A 2022 government survey added to the grim picture. Of the nearly 60,000 middle and high school students surveyed nationwide, almost a quarter of males and one in three females reported experiencing depression.
In a previous report, nearly half of Korean youth aged 13 to 18 cited education as their biggest worry.
Education weighs heavily for parents, too. Experts believe the staggering expenses are a major factor behind South Koreans’ growing reluctance to have children – along with other burdens like long working hours, stagnant wages and sky-high housing costs.
South Korea is regularly ranked the most expensive place in the world to raise a child from birth to age 18, in large part due to the cost of education. Many couples feel they must focus their resources on just one child, if they have kids at all.
Last year, the country’s fertility rate, already the world’s lowest, fell to a record low of 0.78 – not even half the 2.1 needed for a stable population and far below even that of Japan (1.3), currently the world’s grayest nation.
“The costs of child-raising are high, and represent a large part of the budget of low-income families. Without additional income, having a child leads to a lower standard of living, and low-income families face a poverty risk,” said the OECD in a 2018 paper, adding that “giving up or postponing childbearing is one way to avoid poverty.”
The government itself has long grappled with this issue, saying in 2008 that families were “heavily burdened by excessive spending” in childcare and education. Without new policies to reduce this burden, the country risks “further exacerbating the problem of low birth rates in our society,” it warned.
A step in the right direction?
Efforts to fix the problem so far have proved largely ineffective. The government has spent more than $200 billion over the past 16 years to encourage more people to have children, with little to show for it.
Activists say South Korea needs deeper change instead, such as dismantling entrenched gender norms and introducing more support for working parents.
Targeting the CSAT, some hope, could be a step in that direction. Some groups, such as the civic organization The World Without Worry About Private Education, welcomed the decision, saying it was necessary to prevent children from being “immersed in excessive competition.”

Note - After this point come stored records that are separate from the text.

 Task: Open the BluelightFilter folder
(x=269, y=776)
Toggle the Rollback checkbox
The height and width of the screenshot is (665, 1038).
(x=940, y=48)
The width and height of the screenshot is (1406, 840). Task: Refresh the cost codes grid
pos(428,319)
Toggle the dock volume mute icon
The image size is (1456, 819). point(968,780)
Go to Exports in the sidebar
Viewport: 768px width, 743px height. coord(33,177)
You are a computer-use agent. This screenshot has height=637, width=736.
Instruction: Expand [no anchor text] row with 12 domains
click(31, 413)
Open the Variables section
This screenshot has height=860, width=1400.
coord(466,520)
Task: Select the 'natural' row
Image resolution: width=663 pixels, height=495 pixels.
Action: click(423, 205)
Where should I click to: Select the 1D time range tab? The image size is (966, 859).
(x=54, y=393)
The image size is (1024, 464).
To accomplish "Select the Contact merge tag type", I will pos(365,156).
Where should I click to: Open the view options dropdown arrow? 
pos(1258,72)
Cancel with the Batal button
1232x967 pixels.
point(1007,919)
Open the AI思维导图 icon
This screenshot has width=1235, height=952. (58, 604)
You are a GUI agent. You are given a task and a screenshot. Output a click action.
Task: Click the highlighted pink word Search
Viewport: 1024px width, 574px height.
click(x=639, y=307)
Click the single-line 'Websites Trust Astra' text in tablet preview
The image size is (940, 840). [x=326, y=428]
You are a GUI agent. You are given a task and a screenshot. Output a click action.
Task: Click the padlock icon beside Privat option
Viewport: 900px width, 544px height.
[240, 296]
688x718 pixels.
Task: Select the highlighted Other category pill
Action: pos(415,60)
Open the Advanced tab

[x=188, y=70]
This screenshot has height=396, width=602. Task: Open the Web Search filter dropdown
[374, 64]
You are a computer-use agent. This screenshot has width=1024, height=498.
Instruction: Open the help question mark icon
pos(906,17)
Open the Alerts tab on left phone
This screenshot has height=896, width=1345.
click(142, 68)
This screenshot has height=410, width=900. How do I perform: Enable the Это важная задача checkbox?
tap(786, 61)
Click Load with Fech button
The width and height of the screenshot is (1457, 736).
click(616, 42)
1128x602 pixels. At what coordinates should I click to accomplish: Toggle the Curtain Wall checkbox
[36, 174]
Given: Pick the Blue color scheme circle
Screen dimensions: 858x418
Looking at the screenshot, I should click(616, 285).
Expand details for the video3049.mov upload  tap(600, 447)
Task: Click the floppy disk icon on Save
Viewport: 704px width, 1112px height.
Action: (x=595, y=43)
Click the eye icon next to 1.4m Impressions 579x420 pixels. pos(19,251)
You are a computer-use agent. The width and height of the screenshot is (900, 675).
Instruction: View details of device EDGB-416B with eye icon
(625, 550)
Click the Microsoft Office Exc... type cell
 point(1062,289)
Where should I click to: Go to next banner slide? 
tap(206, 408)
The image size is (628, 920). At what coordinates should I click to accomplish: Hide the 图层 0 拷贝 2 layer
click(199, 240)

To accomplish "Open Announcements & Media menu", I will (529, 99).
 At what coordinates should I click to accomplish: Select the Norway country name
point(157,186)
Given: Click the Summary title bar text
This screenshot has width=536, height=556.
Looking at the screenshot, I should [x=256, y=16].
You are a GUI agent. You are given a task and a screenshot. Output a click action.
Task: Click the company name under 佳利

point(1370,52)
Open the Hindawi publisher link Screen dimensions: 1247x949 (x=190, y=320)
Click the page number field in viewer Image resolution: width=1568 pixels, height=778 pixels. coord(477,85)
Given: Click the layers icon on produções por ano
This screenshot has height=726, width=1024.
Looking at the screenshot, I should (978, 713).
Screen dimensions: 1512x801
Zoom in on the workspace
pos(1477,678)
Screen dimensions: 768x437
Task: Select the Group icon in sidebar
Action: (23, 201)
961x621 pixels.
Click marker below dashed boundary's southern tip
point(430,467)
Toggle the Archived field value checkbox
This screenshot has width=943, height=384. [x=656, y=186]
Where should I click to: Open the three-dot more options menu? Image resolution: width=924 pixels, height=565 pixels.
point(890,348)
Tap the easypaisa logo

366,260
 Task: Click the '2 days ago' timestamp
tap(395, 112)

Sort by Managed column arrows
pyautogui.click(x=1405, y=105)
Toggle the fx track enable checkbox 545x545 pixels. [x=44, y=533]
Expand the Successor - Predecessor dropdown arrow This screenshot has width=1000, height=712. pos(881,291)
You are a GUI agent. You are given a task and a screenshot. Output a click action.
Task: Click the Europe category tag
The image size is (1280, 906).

A mother prays for her child ahead of South Korea's college entrance examinations at a Buddhist temple in Seoul on November 12, 2015.Kim Hong-Ji/Reuters
But others aren’t convinced, with some critics online calling it a surface-level solution to a more complex issue, coming as the government looks to shore up support ahead of next year’s general election.
And many high school seniors, preparing to take the exam in November, have complained they feel blindsided by the abrupt change after spending years studying material they thought would be included. Some agreed the private education sector needed reform, but doubted the effectiveness of this move.
“From the standpoint of a current high school senior, I don’t think private tutoring will decrease just because killer questions are eliminated,” one user posted on Instagram.
Another wrote on Twitter: “I think the way to get rid of the private education craze is not to remove killer questions or lower the difficulty of the CSAT, but to improve the job market environment where regardless of your educational background, you can work at a safe place, receive a sufficient wage, and have human rights guaranteed.”